Inverse scaling and the failure modes
Emergence has a darker cousin: inverse scaling. A handful of tasks (NeQA, sycophancy, certain prompt-injection robustness measures) get worse as compute grows. The mechanism is symmetric: as the model gets better at the dominant statistical pattern in the training data, it gets worse at tasks where the right answer requires resisting that pattern. The Inverse Scaling Prize (2022) found about a dozen of these, and they are why every frontier release report now includes a section on capability regressions, not just capability gains.
Engineering Reality and Gotchas
Five production failure modes earn their flags:
- Reporting only the headline metric blinds you to learning. A benchmark that is at 5% accuracy for the first six months of training isn't telling you the model is failing — it is telling you the per-token probability is below the elbow. Track NLL or token-level log-probability for every benchmark, every checkpoint, even when the exact-match number is flat. Anthropic and DeepMind both publish dual curves in their scaling reports for exactly this reason.
- Extrapolating emergence from one ladder is a coin flip. A 1B → 7B → 13B ladder will tell you almost nothing about whether MMLU emerges by 70B — the per-token sigmoid is too far below its midpoint at 13B to estimate either or precisely. The minimum honest ladder is three sizes spanning two decades of compute, with the largest sitting where you can just barely see the exact-match needle move.

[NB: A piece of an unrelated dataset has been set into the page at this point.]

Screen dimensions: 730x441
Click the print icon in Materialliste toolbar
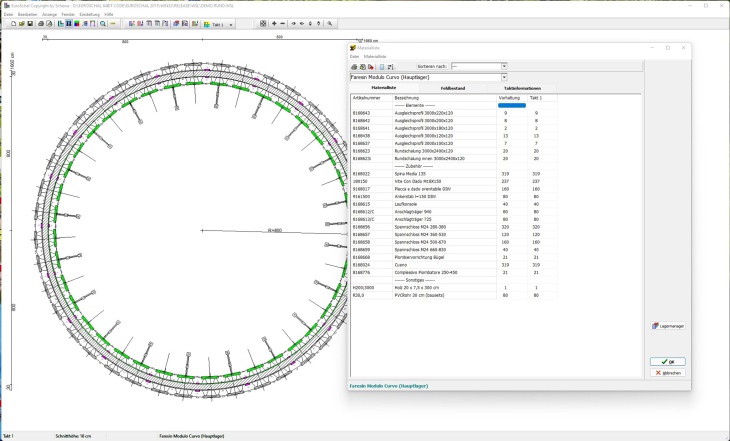tap(354, 66)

- The few-shot scaffold can flip the elbow. Wei et al. found that chain-of-thought prompting moves the emergence elbow earlier by roughly one decade of compute on math benchmarks — same model, different prompt, the elbow shifts. This means "does this model show emergence on task X" depends on the prompt, not just the weights. Lock prompt templates before reporting eval numbers.

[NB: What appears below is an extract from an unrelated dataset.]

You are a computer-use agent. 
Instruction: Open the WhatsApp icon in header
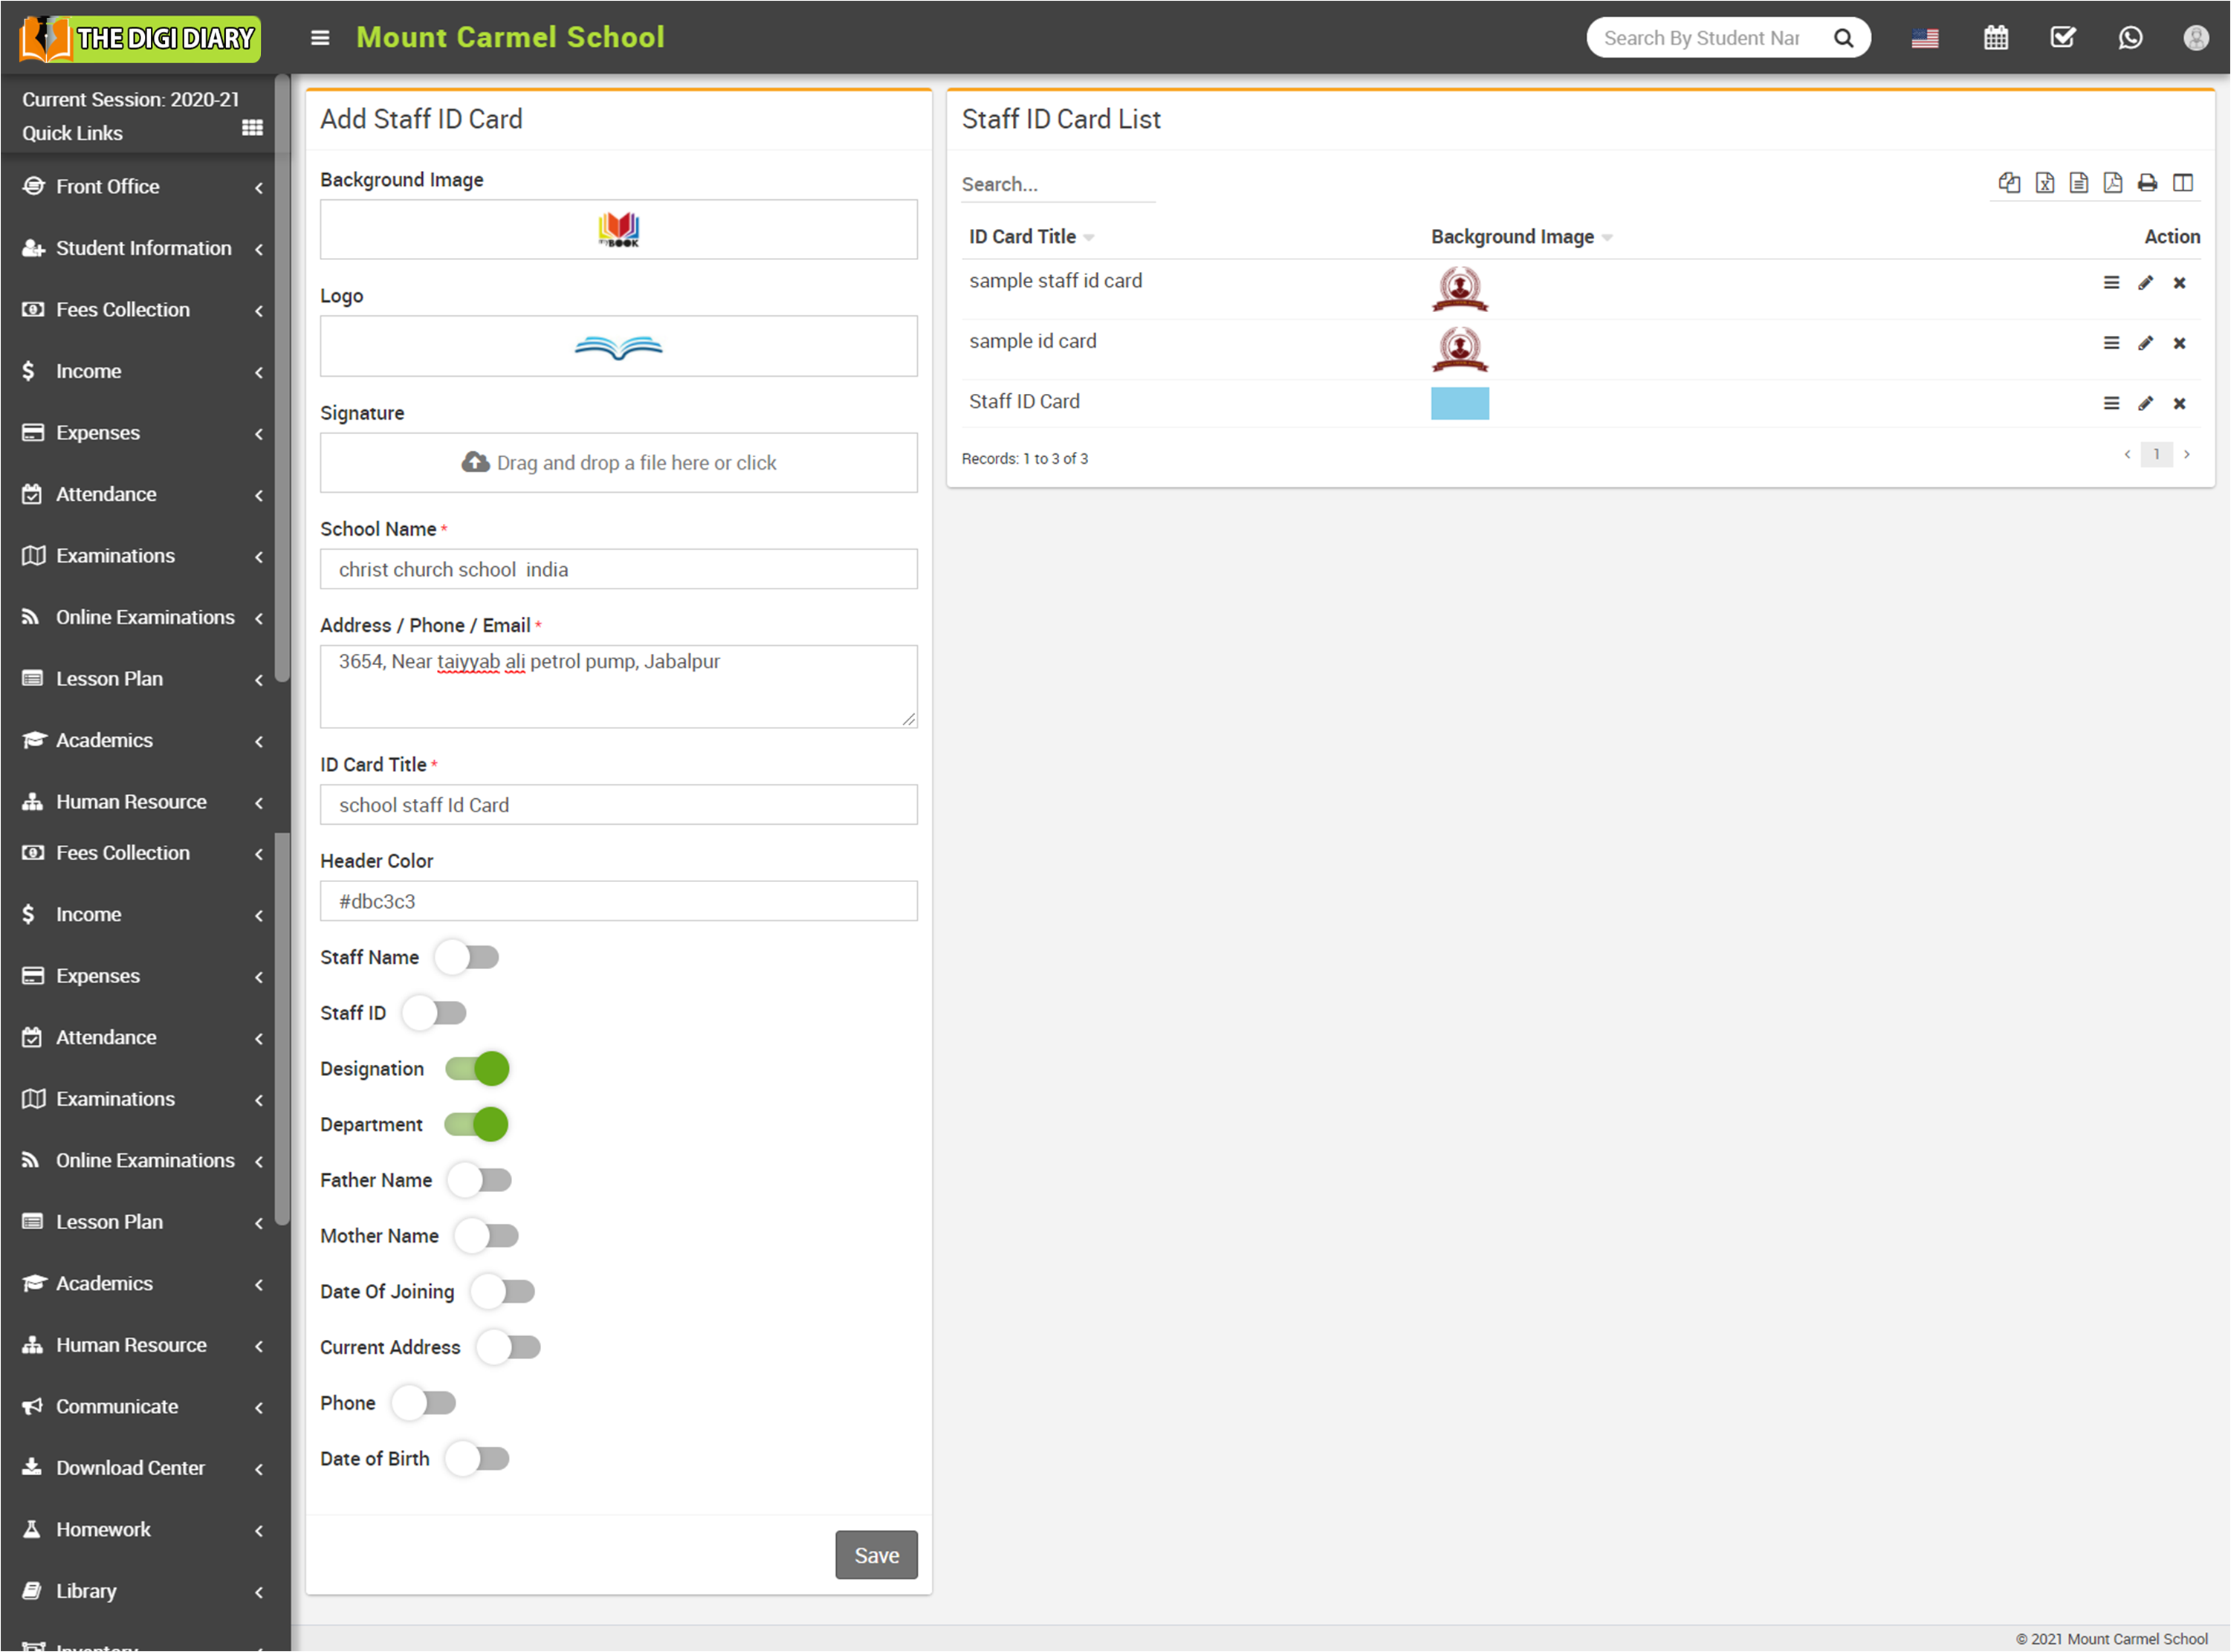[2130, 38]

- Contamination amplifies apparent emergence. A model that has seen a benchmark question during pretraining will memorise it sharply once it has enough capacity — and the memorisation looks exactly like emergence on the per-task curve. A sudden jump on one benchmark that no other benchmark of similar structure shows is the canonical signature of contamination (see §8.7). Always cross-check emergent claims against the contamination report.
- Saturation hides further capability. When a benchmark hits 95%+ exact-match, the curve flattens at the top — but per-token NLL keeps falling. The model is getting better at the benchmark in ways the grader cannot resolve, and that latent headroom shows up on harder benchmarks downstream. A saturated benchmark is not a solved one; it is a benchmark that needs to be retired and replaced with a harder version.
The one sentence to carry forward: loss is the contract a scaling law lets you sign; emergence is the surprise the leaderboard delivers when the contract closes — and the only way to keep the surprise inside the budget is to plot both metrics from the first checkpoint to the last.